Zresztą podobny błąd popełnia Igor Gorzkowski w Powszechnym. Miksuje "Wariata i zakonnicę" [na zdjęciu] ze wszystkim, co w swoim teatrze subtelnie realizował latami. Swobodna wyobraźnia walczy tu o miejsce z konsekwencją w budowaniu scenicznej narracji. Reżyser wybrał tekst, by jeszcze raz mówić na swój ulubiony temat, o wyzwoleniu poprzez sztukę, ale nie może się zdecydować, czy Jacek Beler jako Walpurg to bardziej wojownik, który jeszcze zapragnie miejsca dla siebie, czy przegrany wrażliwiec, na którego nic nie czeka. Oto rzadki przypadek, gdy aktor gra dopracowaną do końca rolę, jednak nie sposób powiedzieć, jaką postać. Lecz Gorzkowski przynajmniej pięknie kapituluje, co widać w samym finale, po zmartwychwstaniu bohatera. Zaufajcie życiu we własnej głowie, zdaje się mówić, jednak to i tak wdzięczna powtórka z lekcji, której swoimi spektaklami udzielał wielokrotnie.

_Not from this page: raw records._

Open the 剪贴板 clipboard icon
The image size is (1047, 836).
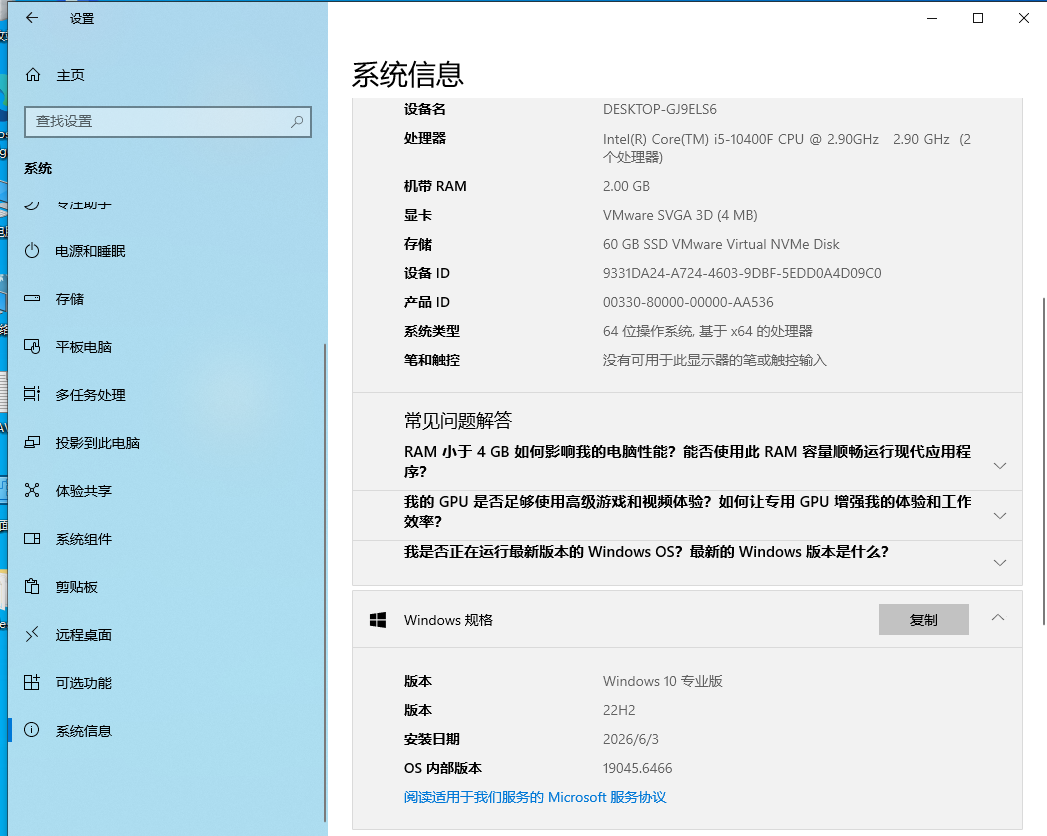(32, 586)
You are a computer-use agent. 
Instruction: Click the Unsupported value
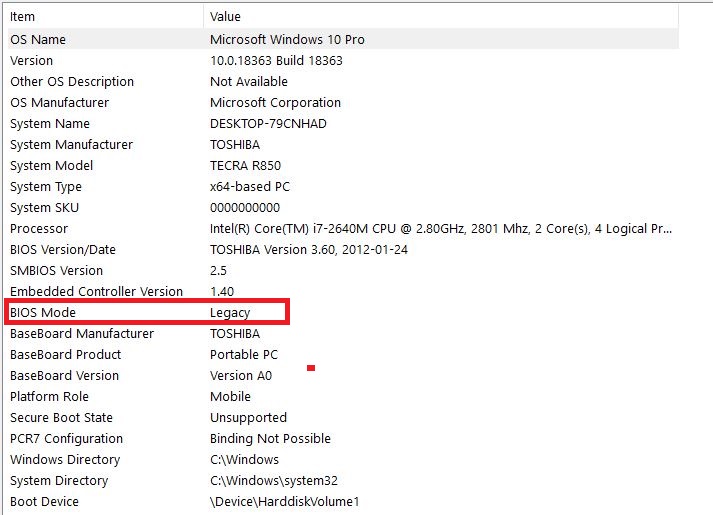coord(248,418)
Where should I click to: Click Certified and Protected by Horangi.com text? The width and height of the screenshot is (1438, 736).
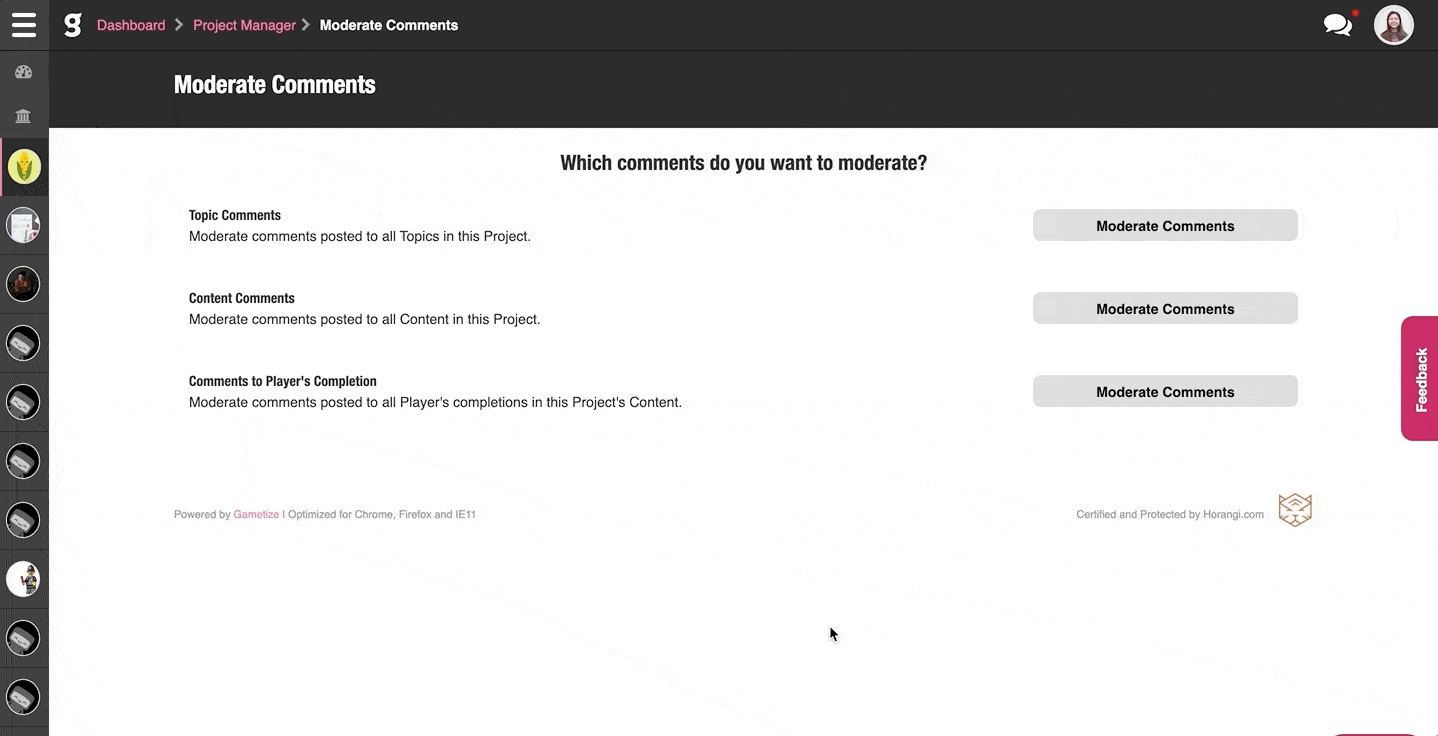[x=1170, y=515]
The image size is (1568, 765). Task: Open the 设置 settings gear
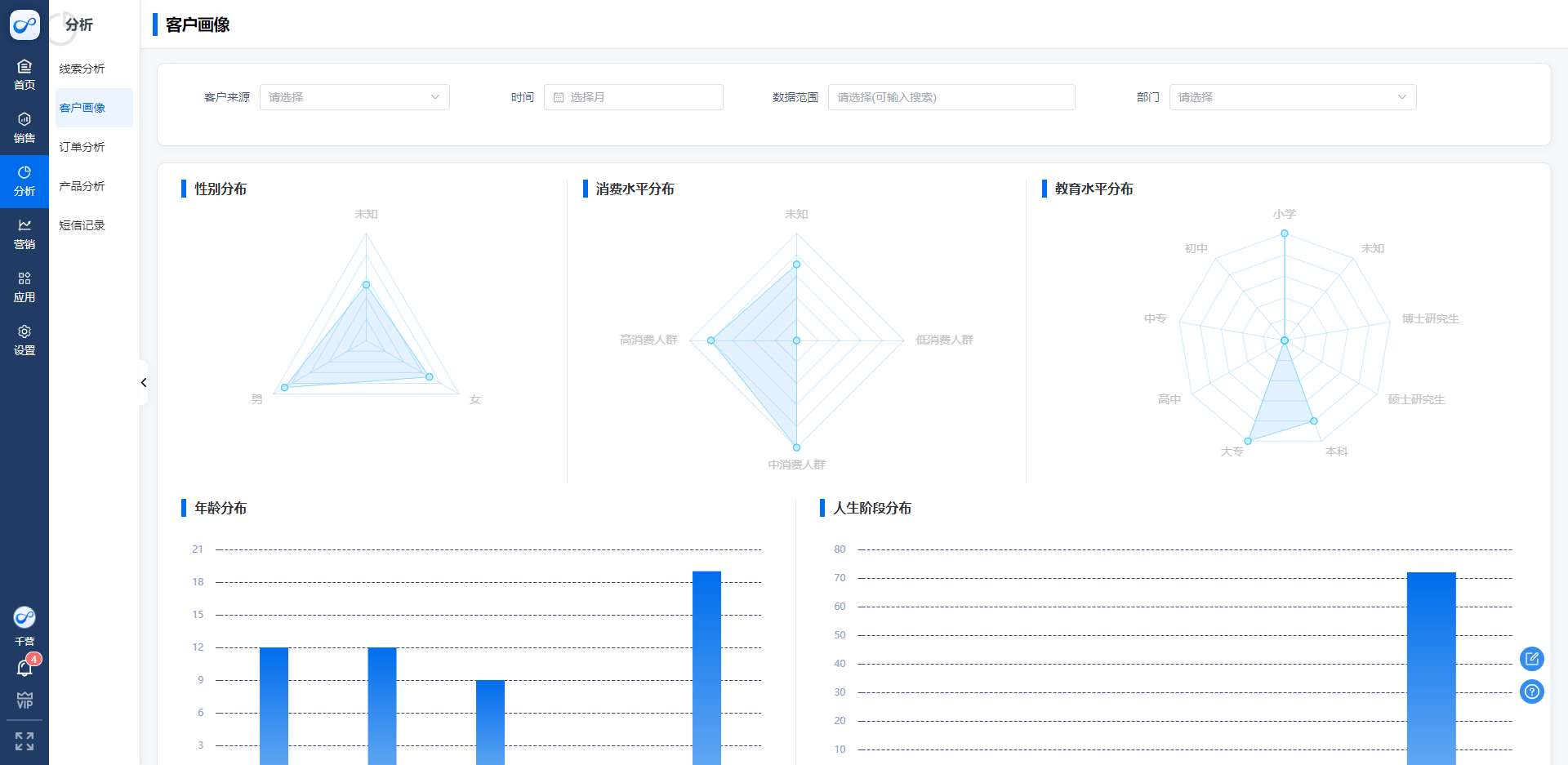click(x=24, y=340)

Witkacy do zunifikowanych umysłów dziś nie przemówi. Jego przepowiednia chyba spełniła się już dawno. I Englert, i Gorzkowski szukają po omacku. Reżyserują albo komedię kryminalną, albo nazbyt sentymentalnie. A gdzie fantomy pustki? Jej trzeba się bać. Wewnątrz nas. Bo nikt dziś jak Walpurg "żarem ducha ziemskiej powłoki nie spala". Gdy każdy jest kopią drugiego, rozpoczyna się męka. Innego końca świata nie będzie.